▸ **What the task requires**
Write what comes next in the forum thread below about leaving a young puppy home alone, picking up right after its final sentence.

:: Given passage

To put your mind at rest I had the same thoughts about dog walkers but a decent dog walker will be police checked and insured and quite happily provide all this documentation, my dog walker came round three times to meet us and the dogs before she was allowed to take my dogs out and even then the first 2 walks I went with her....now I don't know what I would do with out her she is my doggy guardian angel I have a really good relationship with her and she helps out with all sorts of doggy related dilemas she is like a second mum to them and they adore her.


----------



## Elles (Aug 15, 2011)

I wouldn't suggest that you are a cruel person, but I would suggest that what you were considering to do would be cruel. A young pup left on his own for many hours will be quite distressed about it and may express that distress in a number of different ways, as others have already said. He may also get himself into the kind of trouble that would mean you would return to an injured pup, or even worse.

If you wouldn't want to leave your pup in the hands of strangers, or allow strangers to see to him during the days he has to be on his own, I would suggest you look for daycare or walkers now. Find yourself someone who is recommended and trustworthy and get to know them. They wouldn't then be strangers and your pup would be far happier and far less likely to suffer anxieties from being left alone. 

I strongly urge you to really consider LexiLou2's suggestions.


----------



## Polimba (Nov 23, 2009)

LexiLou2 said:


> To put your mind at rest I had the same thoughts about dog walkers but a decent dog walker will be police checked and insured and quite happily provide all this documentation, my dog walker came round three times to meet us and the dogs before she was allowed to take my dogs out and even then the first 2 walks I went with her....now I don't know what I would do with out her she is my doggy guardian angel I have a really good relationship with her and she helps out with all sorts of doggy related dilemas she is like a second mum to them and they adore her.


Similar to us, our dog walker has become one of my best friends. Zimba has his 'holiday home' with her and her dogs when we go away. He loves it 

What breed is your pup Robert?

We did the start as we mean to go on method with our puppy. We got him used to being left from the start. You will have to build it up in stages I think over the next few days. I don't know what else to suggest. I think even if you do take him to work you need to teach him he can't be with you 24/7 or when you need need to leave him it was will be a nightmare.


----------



## R0bert (Oct 24, 2011)

Polimba said:


> What breed is your pup Robert?


Its a Danish/Swedish Farm Dog, 9 weeks old yesterday, and he's absolutly adorable :001_wub:

The pup's the bottom one if you couldnt already guess


----------



## Mama Sass (Sep 8, 2009)

I am sure your pup is adorable but if you were planning in leaving him at for 9 hours at 9 weeks old then you clearly have not done any research at all in to what a puppy needs at that age.

::::
:: Information supplied

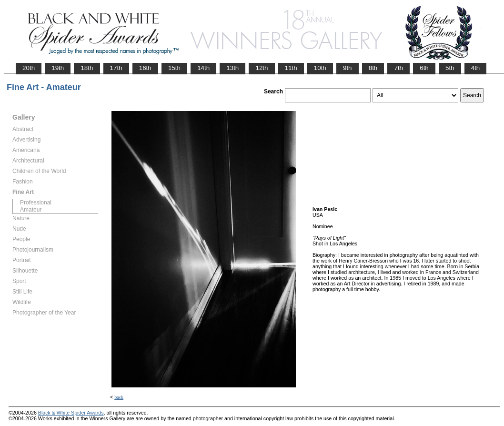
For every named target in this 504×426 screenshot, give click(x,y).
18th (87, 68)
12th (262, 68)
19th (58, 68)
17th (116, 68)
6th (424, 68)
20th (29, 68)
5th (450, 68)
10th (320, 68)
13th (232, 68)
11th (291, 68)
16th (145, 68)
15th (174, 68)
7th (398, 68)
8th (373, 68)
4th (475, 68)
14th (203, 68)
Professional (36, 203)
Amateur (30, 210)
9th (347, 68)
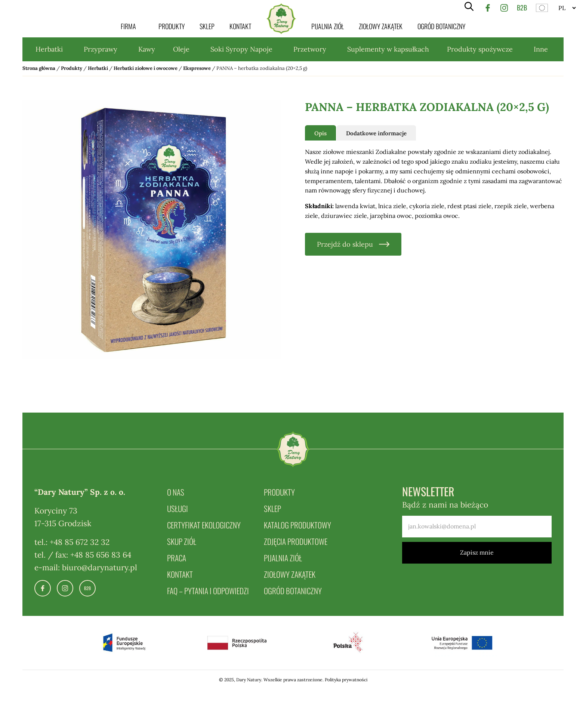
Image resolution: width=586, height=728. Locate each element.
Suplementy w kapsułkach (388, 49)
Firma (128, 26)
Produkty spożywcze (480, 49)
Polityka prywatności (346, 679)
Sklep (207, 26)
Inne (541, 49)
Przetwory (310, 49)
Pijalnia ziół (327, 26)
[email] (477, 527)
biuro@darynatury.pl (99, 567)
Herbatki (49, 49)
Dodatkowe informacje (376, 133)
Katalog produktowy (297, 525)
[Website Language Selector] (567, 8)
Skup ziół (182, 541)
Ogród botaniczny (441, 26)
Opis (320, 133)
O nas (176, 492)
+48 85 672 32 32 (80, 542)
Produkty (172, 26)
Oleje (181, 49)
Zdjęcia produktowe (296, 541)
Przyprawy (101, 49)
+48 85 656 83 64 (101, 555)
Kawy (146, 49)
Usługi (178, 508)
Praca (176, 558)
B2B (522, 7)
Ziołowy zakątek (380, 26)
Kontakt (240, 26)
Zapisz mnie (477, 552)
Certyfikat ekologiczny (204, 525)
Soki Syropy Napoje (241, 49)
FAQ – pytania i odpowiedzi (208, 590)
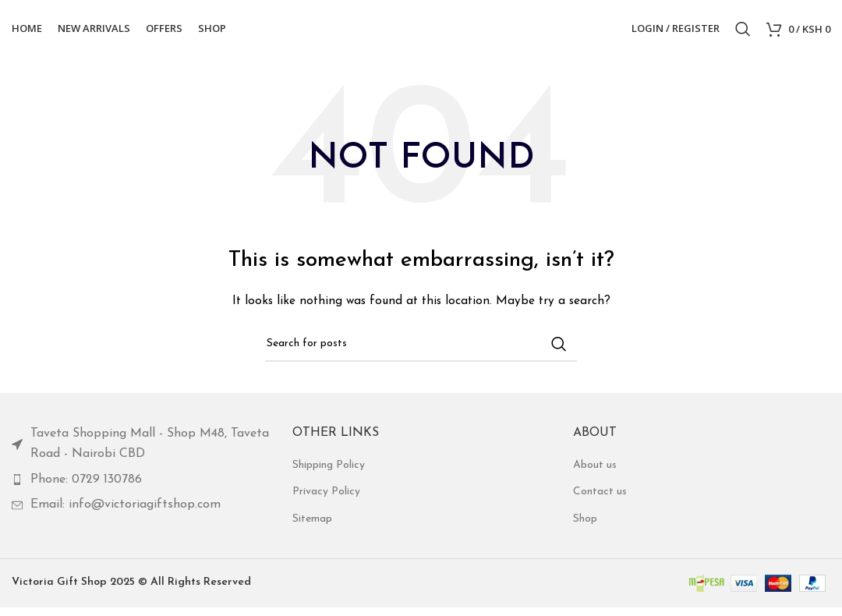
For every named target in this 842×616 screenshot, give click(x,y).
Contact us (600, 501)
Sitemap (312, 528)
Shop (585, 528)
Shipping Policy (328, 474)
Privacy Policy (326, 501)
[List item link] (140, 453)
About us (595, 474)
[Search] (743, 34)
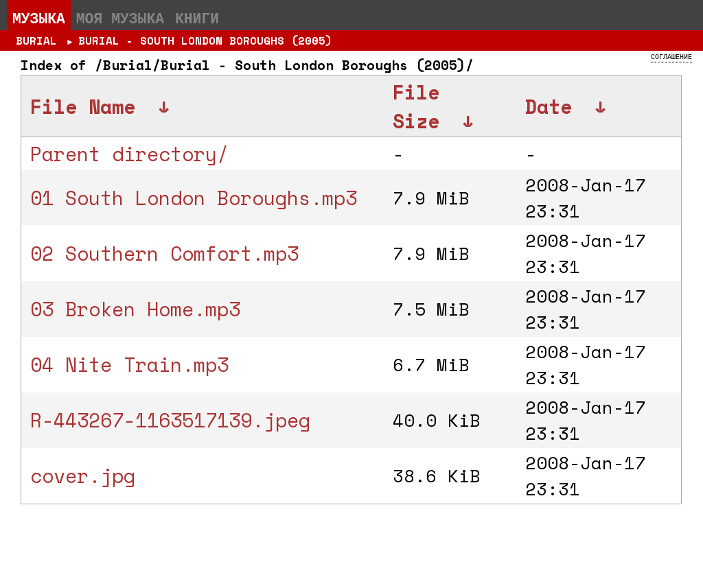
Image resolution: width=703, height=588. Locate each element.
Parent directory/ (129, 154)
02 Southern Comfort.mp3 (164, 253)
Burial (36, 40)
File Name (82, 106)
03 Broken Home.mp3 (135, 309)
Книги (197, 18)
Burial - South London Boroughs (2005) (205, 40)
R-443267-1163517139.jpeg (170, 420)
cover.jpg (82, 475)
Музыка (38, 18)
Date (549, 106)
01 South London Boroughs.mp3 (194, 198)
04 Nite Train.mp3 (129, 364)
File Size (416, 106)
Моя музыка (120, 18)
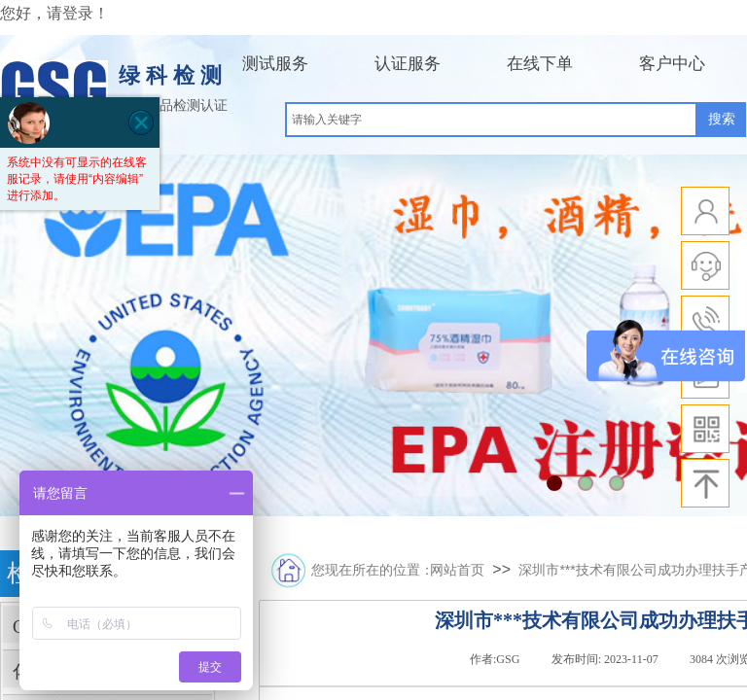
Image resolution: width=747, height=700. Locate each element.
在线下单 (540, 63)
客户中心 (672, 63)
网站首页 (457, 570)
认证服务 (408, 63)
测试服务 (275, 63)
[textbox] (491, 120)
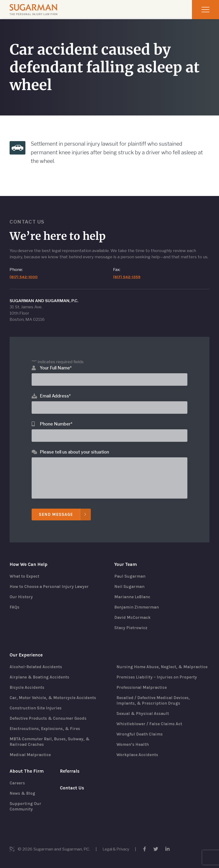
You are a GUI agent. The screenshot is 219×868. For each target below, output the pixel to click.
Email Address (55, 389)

::::

▸ **Result below**
Please please read up on what needs to be done before you even consider leaving him alone for a big length of time, there is loads of info out there...I am not saying that a dog cannot be left at all ever, and I am not saying that you cannot have a job and a dog. But I am saying is that puppies are a lot of hard work, they need time and effort put in to them for at least the first year of their lives - otherwise you'll end up with at best, a bored destrcutive puppy and and worst a stressed out, nervous puppy with seperation anxiety. Build the time up gradually and he may be OK but he will still need someone to come in and let him out half way through the day.

I work at a rehoming centre and every day I get phone calls from people like you but six months down the line from where you are now - people who have taken on a puppy without doing their research and one day they wake up and realise they have done it all wrong and need to get rid of the poor dog 'because they simply do not have time to look after it'.

And yes, puppies do disrupt your sleep for at least a few weeks (it was about 6 weeks for us). They need taking to the toilet in the middle of the night because their bladders simply aren't big enough to hold a large amount of wee, and they need reassurance from you because they've just gone through a massive change in their lives. Frankly this information should not be a shock to you.

I am sorry if I am sounding unhelpful and harsh but working where I do I get rather fed up with it all - take the advice from the good people on here, do some research and you will have a happy confident dog - do it your way and I dare say you'll be handing him over to the rehoming centre in six months.


----------



## Clare7435 (Dec 17, 2009)

LexiLou2 said:


> To put your mind at rest I had the same thoughts about dog walkers but a decent dog walker will be police checked and insured and quite happily provide all this documentation, my dog walker came round three times to meet us and the dogs before she was allowed to take my dogs out and even then the first 2 walks I went with her....now I don't know what I would do with out her she is my doggy guardian angel I have a really good relationship with her and she helps out with all sorts of doggy related dilemas she is like a second mum to them and they adore her.


This is really good advice...leaving your dog with a dog sitter/walker for the first time can be awful...for me it was the same feeling as leaving my kids with a babysitter for the first time...even leaving my 3 with one of the kids is hard because i always worry if they're going to keep up how i do things. Luckily most sitters will be happy to come and meet your dog as many times as needed until the dog is happy to be with them and you are satisfied that you can trust them with your baby. Separation anxiety doesn't just affect a dog it can affect us humans too


----------



## Care4Pets Stockport (Oct 11, 2010)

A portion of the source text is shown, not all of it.